Tras el Gran Premio de Gran Bretaña, Red Bull Racing confirmó el cierre de un ciclo: Christian Horner dejó de ser jefe de equipo y CEO de la escudería de Milton Keynes luego de 20 años al mando. En su lugar asumió Laurent Mekies, proveniente del equipo hermano Racing Bulls.

Uno de los primeros en reaccionar fue Zak Brown, CEO de McLaren, quien tuvo varios cruces con Horner en los últimos años. Para él, este cambio es positivo no solo para Red Bull, sino para la Fórmula 1 en general.

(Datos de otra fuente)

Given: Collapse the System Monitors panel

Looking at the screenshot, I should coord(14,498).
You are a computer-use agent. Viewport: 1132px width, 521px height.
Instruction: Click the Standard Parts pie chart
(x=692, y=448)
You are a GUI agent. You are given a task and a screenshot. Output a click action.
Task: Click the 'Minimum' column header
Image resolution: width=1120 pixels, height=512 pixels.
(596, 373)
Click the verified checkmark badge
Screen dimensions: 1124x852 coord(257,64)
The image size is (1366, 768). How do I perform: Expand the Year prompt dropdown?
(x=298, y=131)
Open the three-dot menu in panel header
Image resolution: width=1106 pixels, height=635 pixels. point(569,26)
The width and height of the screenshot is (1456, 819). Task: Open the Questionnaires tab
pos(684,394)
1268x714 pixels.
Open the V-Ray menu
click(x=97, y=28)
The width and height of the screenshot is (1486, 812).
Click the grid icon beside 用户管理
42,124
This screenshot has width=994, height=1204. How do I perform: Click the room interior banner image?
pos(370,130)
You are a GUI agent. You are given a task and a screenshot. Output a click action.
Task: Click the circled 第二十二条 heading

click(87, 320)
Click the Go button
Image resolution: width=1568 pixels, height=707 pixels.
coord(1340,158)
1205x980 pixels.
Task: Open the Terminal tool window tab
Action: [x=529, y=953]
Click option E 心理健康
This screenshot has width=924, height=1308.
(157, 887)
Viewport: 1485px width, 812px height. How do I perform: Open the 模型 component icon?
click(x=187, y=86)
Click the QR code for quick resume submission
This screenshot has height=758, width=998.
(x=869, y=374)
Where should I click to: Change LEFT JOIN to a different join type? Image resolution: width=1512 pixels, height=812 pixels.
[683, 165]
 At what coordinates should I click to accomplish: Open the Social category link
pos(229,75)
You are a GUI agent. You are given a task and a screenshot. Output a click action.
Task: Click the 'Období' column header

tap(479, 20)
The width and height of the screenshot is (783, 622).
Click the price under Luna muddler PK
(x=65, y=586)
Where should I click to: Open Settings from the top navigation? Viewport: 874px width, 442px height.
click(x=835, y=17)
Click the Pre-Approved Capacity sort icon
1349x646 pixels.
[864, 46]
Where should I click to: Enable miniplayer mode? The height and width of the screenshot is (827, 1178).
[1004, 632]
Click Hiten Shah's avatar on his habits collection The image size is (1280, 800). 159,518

“Estoy contento de que Laurent tenga ese rol. Me cae bien. Esto será más saludable y ojalá podamos volver a centrarnos en la competencia en pista”, declaró Brown a The Telegraph.
“Siempre habrá política en este deporte, pero creo que con Laurent será diferente. Lo conozco desde hace tiempo y será interesante competir contra él.”

Brown no se guardó nada al hablar de su exrival:

“Horner se pasó de la raya. Siempre va a haber política en la F1 — como cuestionar los ‘flexi-wings’ — pero cuando se empiezan a lanzar acusaciones frívolas, se cruza un límite. Eso antes era habitual, hoy ya no.”

Según el jefe de McLaren, la salida de Horner abre una etapa de mayor confianza entre equipos:

“Hoy siento que podemos hablar de temas delicados sin que se usen como armas políticas. Hay más unidad, más confianza. Seguiremos peleando duro en pista, pero fuera de ella podremos discutir lo mejor para el deporte sin dobles intenciones.”

Aunque Brown celebra el cambio, el futuro de Horner sigue siendo una incógnita. En los últimos días, Bernie Ecclestone negó que esté involucrado en una posible compra de Alpine junto al exjefe de Red Bull. Por ahora, Horner está fuera del paddock, pero en la F1 nunca se puede decir nunca.